[Saved data entries]
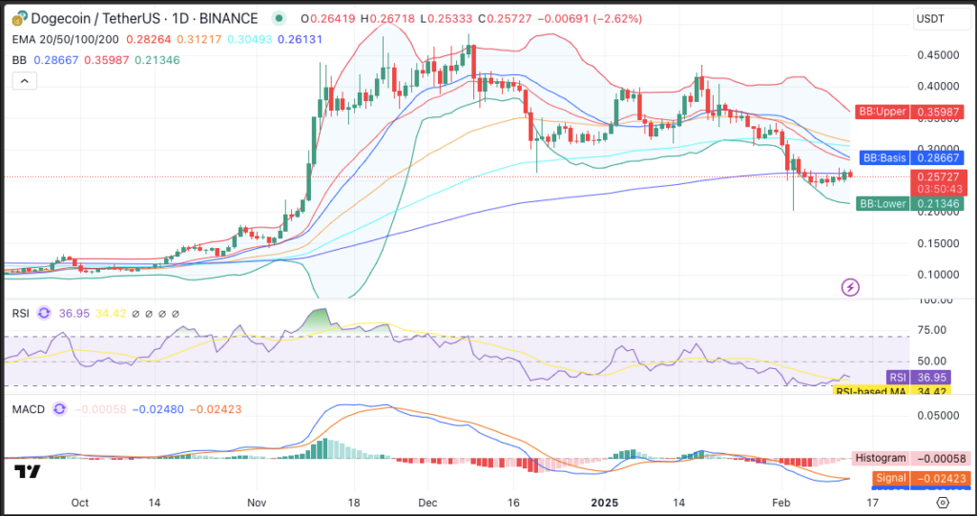977x516 pixels.
Task: Click the BB:Lower price label tag
Action: point(884,203)
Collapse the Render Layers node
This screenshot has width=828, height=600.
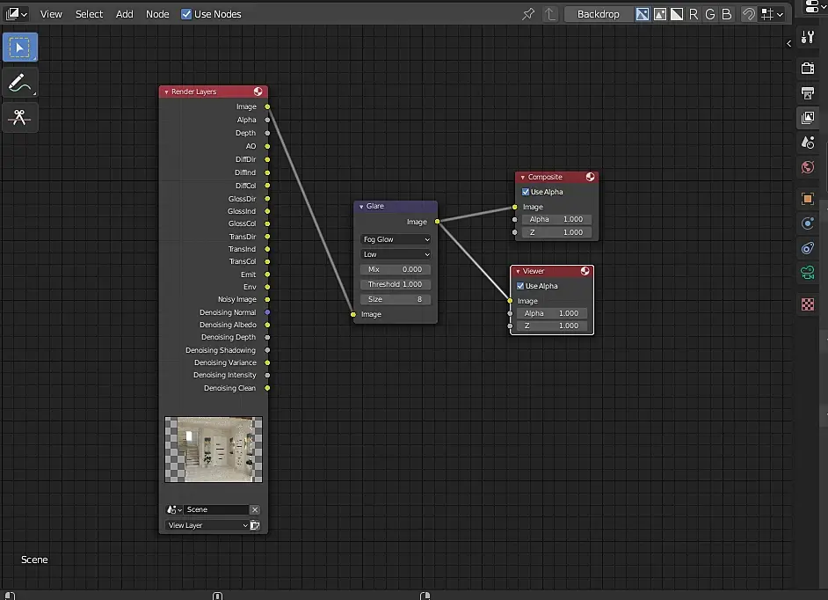pyautogui.click(x=166, y=91)
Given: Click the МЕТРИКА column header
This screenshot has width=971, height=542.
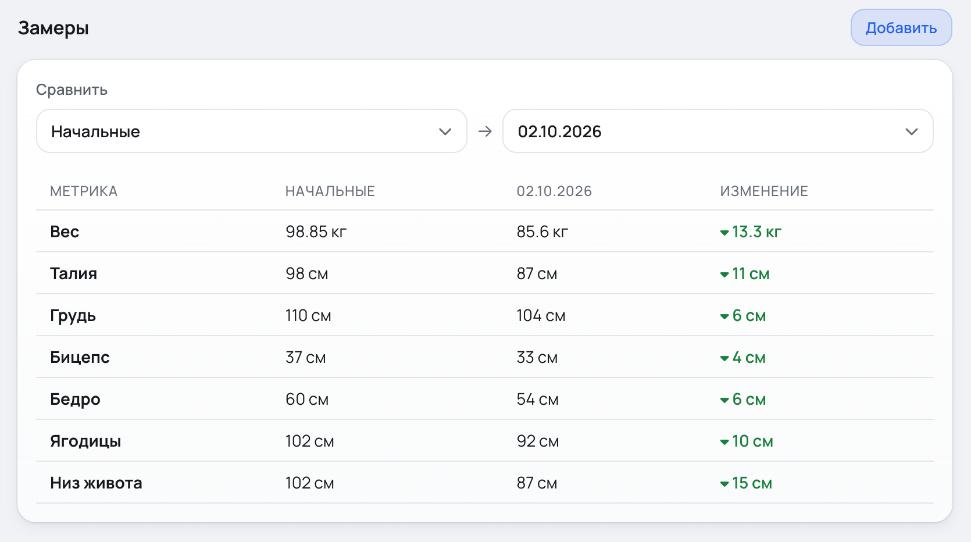Looking at the screenshot, I should click(x=84, y=191).
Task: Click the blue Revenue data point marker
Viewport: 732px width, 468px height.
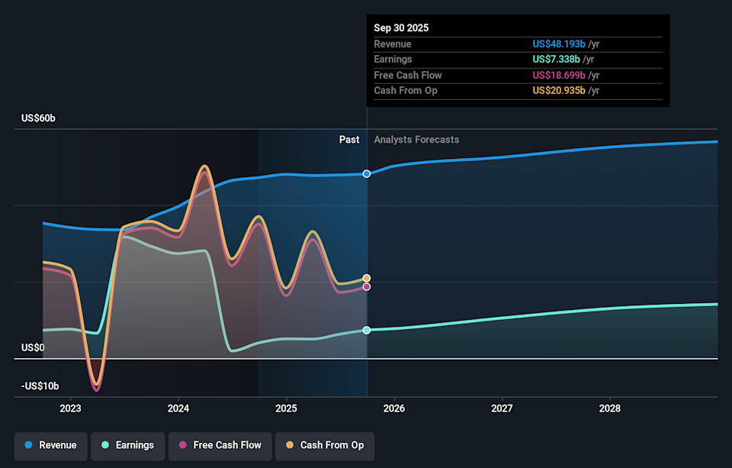Action: point(367,174)
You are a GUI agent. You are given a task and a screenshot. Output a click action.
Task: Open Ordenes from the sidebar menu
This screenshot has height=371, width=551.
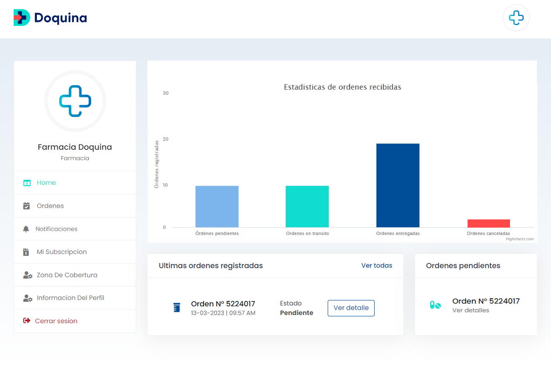coord(50,205)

**ACTIVITY:**
No pictures go in the copy. Retype exactly the lines from the one with "Given: Click the МЕТРИКА column header" through the last line of the entries above, both included, and nothing more.

**TASK SOLUTION:**
Given: Click the МЕТРИКА column header
This screenshot has width=971, height=542.
Looking at the screenshot, I should click(x=84, y=191).
Task: Click the blue Revenue data point marker
Viewport: 732px width, 468px height.
Action: point(367,174)
You are a GUI agent. You are given a task and a screenshot. Output a click action.
Task: Open Ordenes from the sidebar menu
This screenshot has height=371, width=551.
coord(50,205)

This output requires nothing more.